Accounts payable and accrued expenses were $26.7 million
and $45.9 million as of June 30, 2007 and
March 31, 2007, respectively. The decrease during the three
months ended June 30, 2007 was primarily due to decreases
in amounts due to Cephalon under our agreements and to decreases
in compensation accruals due to the timing of payroll and bonus
payments.
Unearned milestone revenue — current and long-term
portions, combined, were $122.1 million and
$128.8 million as of June 30, 2007 and March 31,
2007, respectively. The decrease during the three months ended
June 30, 2007 was due to the recognition of
$6.6 million and $0.1 million of milestone revenue
under the captions “Net collaborative profit” and
“Manufacturing revenues”, respectively, in the
condensed consolidated statement of operations during the
quarter.
19
Deferred revenue — current and long-term portions,
combined, were $23.9 million and $22.4 million as of
June 30, 2007 and March 31, 2007, respectively. In the
three months ended June 30, 2007, we recorded approximately
$1.5 million of deferred revenue related to funding from
Cephalon of the cost of the two VIVITROL manufacturing lines
currently under construction. Because we continue to operate and
maintain this equipment and intend to do so for the foreseeable
future, the continued payments made by Cephalon for our two
VIVITROL manufacturing lines currently under construction are
being treated as additional consideration and recorded as
deferred revenue.
Liquidity
and Capital Resources
We have funded our operations primarily through public offerings
and private placements of debt and equity securities, bank
loans, term loans, equipment financing arrangements and payments
received under research and development agreements and other
agreements with collaborators. We expect to incur significant
additional research and development and other costs in
connection with collaborative arrangements and as we expand the
development of our proprietary product candidates, including
costs related to preclinical studies, clinical trials and the
expansion of our facilities. Our costs, including research and
development costs for our product candidates and sales,
marketing and promotion expenses for any future products to be
marketed by us or our collaborators, if any, may exceed revenues
in the future, which may result in losses from operations.
We believe that our current cash and cash equivalents and
short-term investments, combined with our unused equipment lease
line, anticipated interest income and anticipated revenues will
generate sufficient cash flows to meet our anticipated liquidity
and capital requirements through at least June 30, 2008.

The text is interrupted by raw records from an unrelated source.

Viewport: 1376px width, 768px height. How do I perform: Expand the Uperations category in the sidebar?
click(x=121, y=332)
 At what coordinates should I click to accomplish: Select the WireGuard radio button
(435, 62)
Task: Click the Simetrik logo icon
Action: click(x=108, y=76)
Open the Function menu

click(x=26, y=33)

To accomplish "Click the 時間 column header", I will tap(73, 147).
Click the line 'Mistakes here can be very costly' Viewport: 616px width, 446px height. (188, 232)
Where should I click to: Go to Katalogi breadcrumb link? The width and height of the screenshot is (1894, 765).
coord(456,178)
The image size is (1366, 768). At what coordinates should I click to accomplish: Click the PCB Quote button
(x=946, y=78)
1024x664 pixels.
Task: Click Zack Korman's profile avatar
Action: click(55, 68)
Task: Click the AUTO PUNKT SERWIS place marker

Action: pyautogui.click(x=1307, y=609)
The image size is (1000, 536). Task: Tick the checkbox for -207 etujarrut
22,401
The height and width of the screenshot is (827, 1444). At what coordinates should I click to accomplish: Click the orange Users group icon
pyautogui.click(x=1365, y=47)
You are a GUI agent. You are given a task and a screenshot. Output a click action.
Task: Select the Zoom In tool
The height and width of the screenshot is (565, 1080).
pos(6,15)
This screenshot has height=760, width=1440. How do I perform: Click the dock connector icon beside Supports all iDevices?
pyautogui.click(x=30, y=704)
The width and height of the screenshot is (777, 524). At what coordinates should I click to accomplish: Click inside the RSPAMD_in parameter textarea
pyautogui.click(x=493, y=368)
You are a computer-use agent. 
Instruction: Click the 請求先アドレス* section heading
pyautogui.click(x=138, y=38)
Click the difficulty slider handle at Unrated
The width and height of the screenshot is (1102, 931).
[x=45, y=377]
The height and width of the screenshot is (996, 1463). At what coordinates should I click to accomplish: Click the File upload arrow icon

We may continue to pursue opportunities to obtain additional
financing in the future. Such financing may be sought through
various sources, including debt and equity offerings, corporate
collaborations, bank borrowings, arrangements relating to assets
or other financing methods or structures. The source, timing and
availability of any financings will depend on market conditions,
interest rates and other factors. Our future capital
requirements will also depend on many factors, including
continued scientific progress in our research and development
programs (including our proprietary product candidates), the
magnitude of these programs, progress with preclinical testing
and clinical trials, the time and costs involved in obtaining
regulatory approvals, the costs involved in filing, prosecuting
and enforcing patent claims, competing technological and market
developments, the establishment of additional collaborative
arrangements, the cost of manufacturing facilities and of
commercialization activities and arrangements and the cost of
product in-licensing and any possible acquisitions and, for any
future proprietary products, the sales, marketing and promotion
expenses associated with marketing such products.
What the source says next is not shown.